Cloud Sequence Bio for you to decrypt the ATAC-seq research program

ATAC-seq has been a relatively sequencing technology in recent years. What exactly is the ATAC-seq technology? The full name of ATAC-seq is Assay for Transposase Accessible Chromatin using sequencing, a technique for studying the chromatin accessible by transposase using sequencing. This technique cleaves a nuclear chromatin region that is open at a specific time and space by a transposase, thereby obtaining regulatory sequences of all active transcriptions in the genome at that specific time and space. This technology can obtain real-time genome-wide activity regulatory sequence information with only a small number of cells, and is widely used in transcription factor binding analysis, nucleosome localization, and distribution of active regulatory elements, and has broad application prospects in the field of epigenetic mechanism research. .

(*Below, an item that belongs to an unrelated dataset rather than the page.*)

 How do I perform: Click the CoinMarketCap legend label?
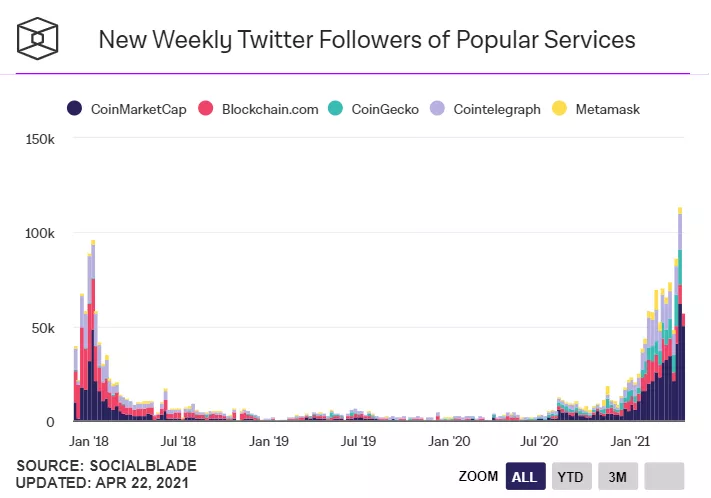(x=139, y=109)
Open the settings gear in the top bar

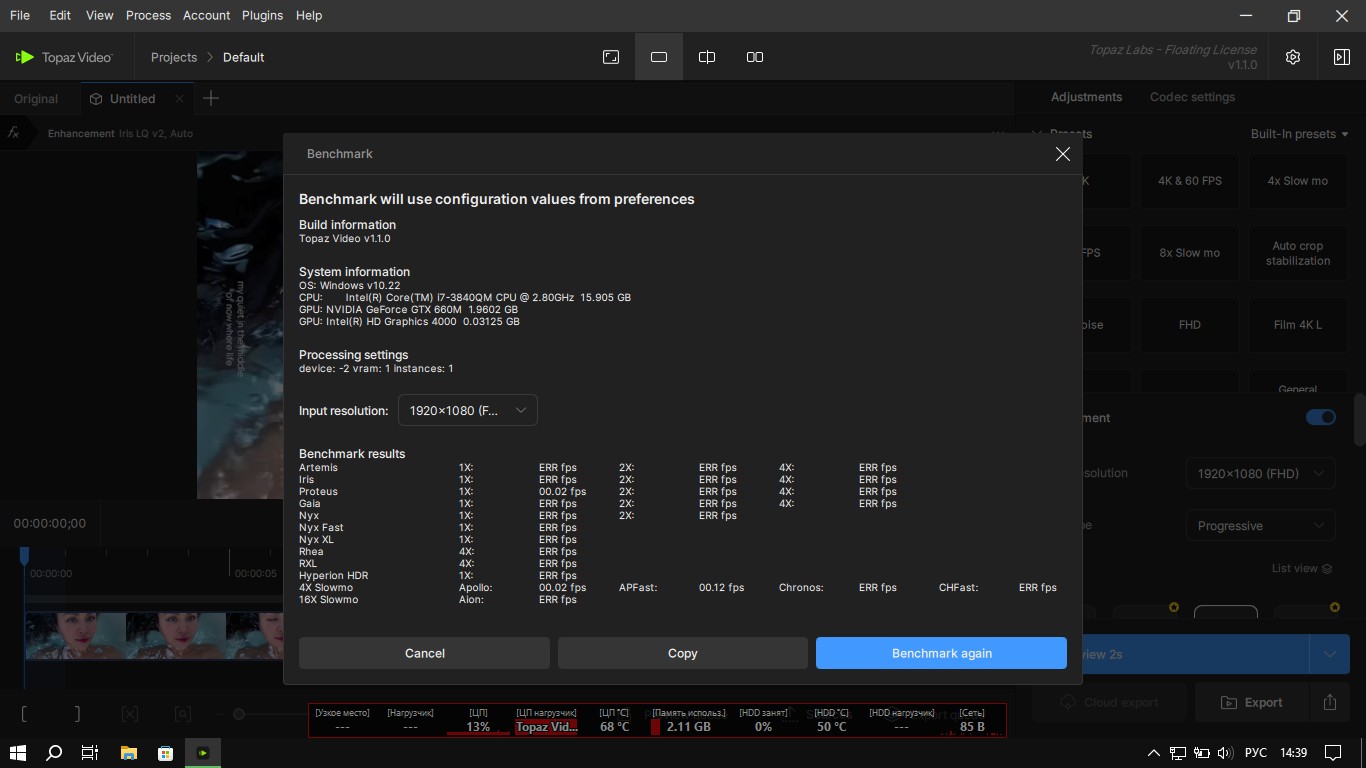pyautogui.click(x=1293, y=57)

So what is the popularity of the ATAC-seq study? Let's take a look at the articles related to the ATAC-seq technology. According to the latest statistics, the number of articles published using ATAC-seq technology has grown exponentially; among them, 302 and its magazines, 215 articles of Nature and its magazines, and 82 articles of Science and its magazines. It is conceivable that there is much fire in the ATAC-seq technology. In this large research background, what kind of ATAC-seq service does Yunxu Biosystem provide as a professional sequencing service company?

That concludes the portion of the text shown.